Rose Brand, Tapi Versi Minyak Goreng

Waktu baca :

4 menit
Trakteer Saya

Minggu lalu sudah membahas SMART Tbk (SMAR), kini giliran Tunas Baru Lampung (TBLA).

Emiten yang satu ini mungkin ngga terlalu familiar. Namun, jika saya menyebut brand ini : Rose Brand, kita akan mudah memahami emiten yang satu ini. Emiten ini tergabung dalam satu grup besar bernama Sungai Budi. Grup ini banyak beraktivitas di sektor perkebunan dan pertanian, dimana TBLA ini fokusnya di perkebunan. Lebih tepatnya, perkebunan kelapa sawit.

Selain sawit, TBLA juga mendiversifikasikan diri ke sektor perkebunan tebu dan pengolahan menjadi gula.
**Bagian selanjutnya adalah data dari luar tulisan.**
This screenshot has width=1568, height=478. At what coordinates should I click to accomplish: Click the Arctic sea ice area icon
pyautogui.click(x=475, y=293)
Hal ini membuat TBLA menjadi satu satunya emiten bursa yang beroperasi di gula, karena ketiadaan produsen gula lainnya di lantai bursa.

Kita akan kupas cerita mereka dalam post kali ini.

======

Selain karena Rose Brand, TBLA mulai cukup dikenal investor karena diisukan bahwa investor kawakan, pak Lo Kheng Hong (LKH) juga memiliki saham disini. Isu ini salah satunya muncul karena LKH pernah mengunjungi kantor dari grup TBLA. Selain itu, TBLA dianggap sesuai menurut kriteria yang biasa digunakan oleh LKH. Hal ini ditunjukkan melalui PBV TBLA yang berada di bawah 1x sejak 2019-2020.

TBLA sendiri lahir sejak 1973, dan sesuai namanya ia berawal dan berfokus di Lampung. Hampir semua unit bisnisnya ada di sana, mulai dari perkebunan sawit, pabrik pengolahan menjadi minyak goreng dan turunan sawit lain, perkebunan tebu hingga pabrik pengolahan tebu menjadi gula. Bahkan, pabrik pengolahan biodiesel untuk B30-B35 (campuran CPO 30-35% dan sisanya BBM) juga ada disana. Selain di Lampung, mereka memiliki pabrik pengolahan minyak goreng dan turunan sawit lainnya di Surabaya (sebagai proxy ke pasar Indonesia Timur) serta pabrik pengolahan dan perkebunan masing-masing di Sumatera Selatan dan Kalimantan Barat.

TBLA adalah bagian besar dari grup Sungai Budi. Grup ini umumnya dikenal dengan tepung beras Rose Brand, yang sayangnya tidak termasuk dalam TBLA. Selain itu, mereka juga memproduksi bihun, termasuk bihun instan. Perusahaan teraffiliasinya, Budi Starch and Sweetener (BUDI) ada di lantai bursa, berbisnis tepung tapioka dan gula dengan merek yang sama. TBLA ini fokusnya di minyak goreng dan gula pasir, serta berbagai turunan sawit lainnya, seperti bahan bahan kimia untuk sabun. Seperti kebanyakan perusahaan dalam grup lainnya, TBLA mengandalkan integrasi dan distribusi yang sudah kuat dimiliki oleh grup Sungai Budi. Hal ini membuat secara konsisten pendapatan terbesar (yang berarti piutang terbesar juga) adalah dari Sungai Budi sebagai pengendali dari TBLA.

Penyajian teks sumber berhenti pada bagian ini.